Concours de plaidoirie pour les Droits de l’Homme : Le triomphe des femmes

arton112La quatrième édition du concours international de plaidoirie pour les droits de l’homme a été remportée par trois avocats étrangers. Une première en Mauritanie ! Parmi ces lauréats, deux femmes ! Une première aussi !

La quatrième édition du concours international des plaidoiries pour les droits de l’homme, a consacré la femme ! Parmi les trois lauréats, tous étrangers, deux femmes ! C’est un panel d’avocats, dont deux Mauritaniens et sept étrangers, qui a animé la longue série qui a marqué le 4ème concours international de plaidoirie organisé jeudi 21 avril 2016 à Nouakchott. Ces joutes oratoires de grande facture ont été marquées par la plaidoirie de l’avocate palestinienne, Me Luna Orikat, qui a reçu le premier prix avec l’affaire Souad. Il s’agit d’une femme d’une trentaine d’années, mariée de force, maltraitée et contrainte à demander le divorce malgré elle. Pour cela, elle a dû renoncer à tous ses droits, y compris la garde de ses quatre enfants. Cette affaire retrace les injustices subies par les femmes à cause d’un ensemble de lois obsolètes qui leur sont appliquées en Palestine.

Le deuxième prix du concours a été remporté par Me Teko Seyram Amenyinu du Togo avec l’affaire dite de la « la tragédie des enfants sorciers ». Des enfants qui sont cruellement torturés puis sauvagement assassinés, parce qu’accusés d’être des mangeurs d’hommes à cause de croyances cautionnées par leur société. Dans ce genre de crime, les véritables sorciers, selon Me Teko, sont ceux qui traitent ces enfants de sorciers.

Adama Sounna du Niger, a remporté le troisième prix du concours. Sa plaidoirie a porté sur l’abolition de la peine de mort avec comme exemple le cas de Serge Alaoui. Il s’agit d’un soudeur professionnel qui vivait une situation financière très difficile et qui, par l’intermédiaire d’un ami Néerlandais, a pu décrocher un travail en Indonésie. Il avait un salaire hebdomadaire de 2000 euros. Il installait des machines à distiller pour une fabrique d’acrylique. Hélas, cette fabrique était en réalité un chantier qui abritait un laboratoire clandestin de production d’ecstasy. Arrêté lors d’une décente policière, Alaoui a été accusé de trafic de drogue, un crime puni dans ce pays par la peine capitale.

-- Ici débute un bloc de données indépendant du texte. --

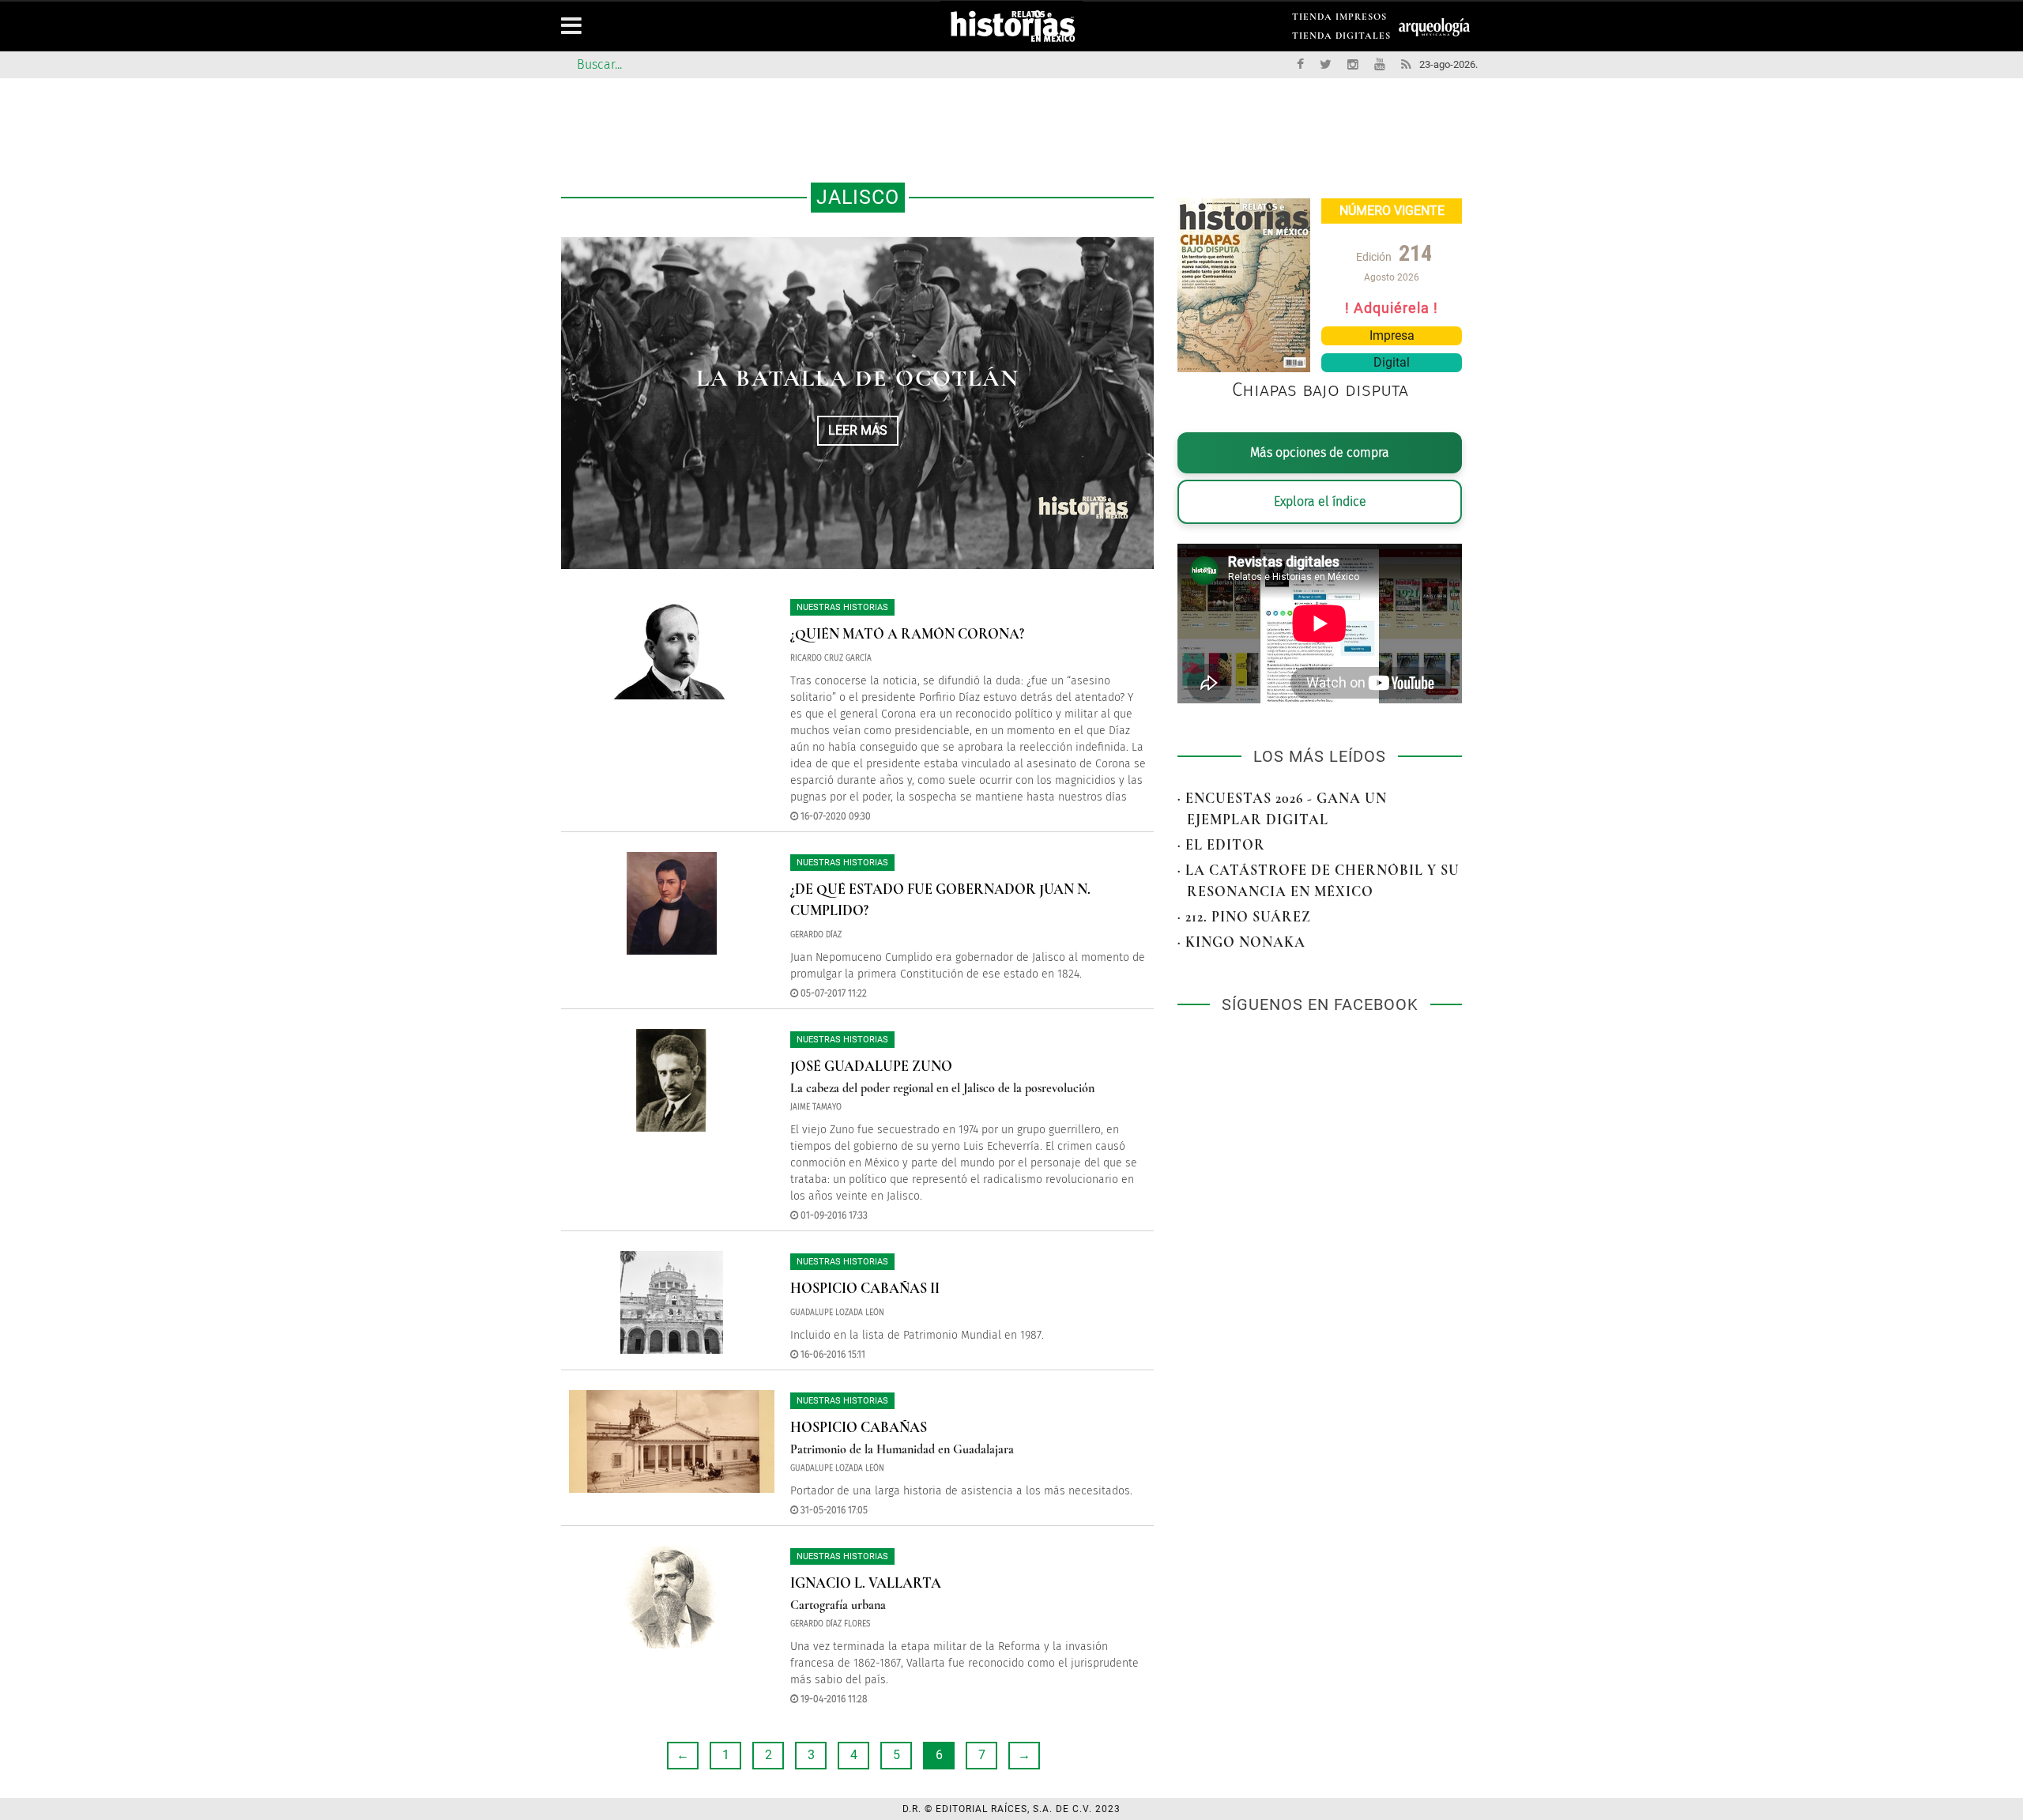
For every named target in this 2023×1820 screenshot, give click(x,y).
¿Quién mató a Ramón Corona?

Abderrahman Mrar de la Jordanie, Me Melinda Ducret et Me Olivier Matter de la France, Me Fekria Bedhief de la Tunisie, Me Mohamed Abderrahman Ould Moine et Ahmedou Bamba ould Mokhtar de la Mauritanie ont présenté eux aussi des plaidoiries de 15 minutes qui ont porté sur des questions d’actualités relatives aux violations diverses des droits de l’homme. Respectivement, « Enfance sur un seul pied », avec Sharif qui a perdu sa jambe lors d un bombardement de l’armée israélienne sur la bande de Gaza, « Le réveil de Karyenda », qui retrace les monstruosités du génocide Rwandais, « La patrie des Droit de l’homme » (hors terroristes) ont émerveillé l’auditoire.

Tout comme a été bien accueillie la plaidoirie de Mabrouk Soltani, « Martyre de l’enfance », qui retrace le cas d’un jeune berger tué en protégeant son troupeau contre des barbus retranchés dans les montagnes. D’autres thèmes ont fleuri également au cours de ce concours, notamment « L’affaire Saad ould Louleid » dans le dossier de l’esclavage foncier en Mauritanie et « l’incarcération de l’enfant Ahmed : une violation des droits de l’homme ».
Apres la délibération du jury composé de plusieurs acteurs de la société civile et juristes, les trois lauréats dont deux femmes, Luna Orikat et Adama Sounna, ont reçu leurs trophées sous les ovations. Les six autres participants ont reçu chacun un lot de distinction pour leur prestation et leur participation au concours.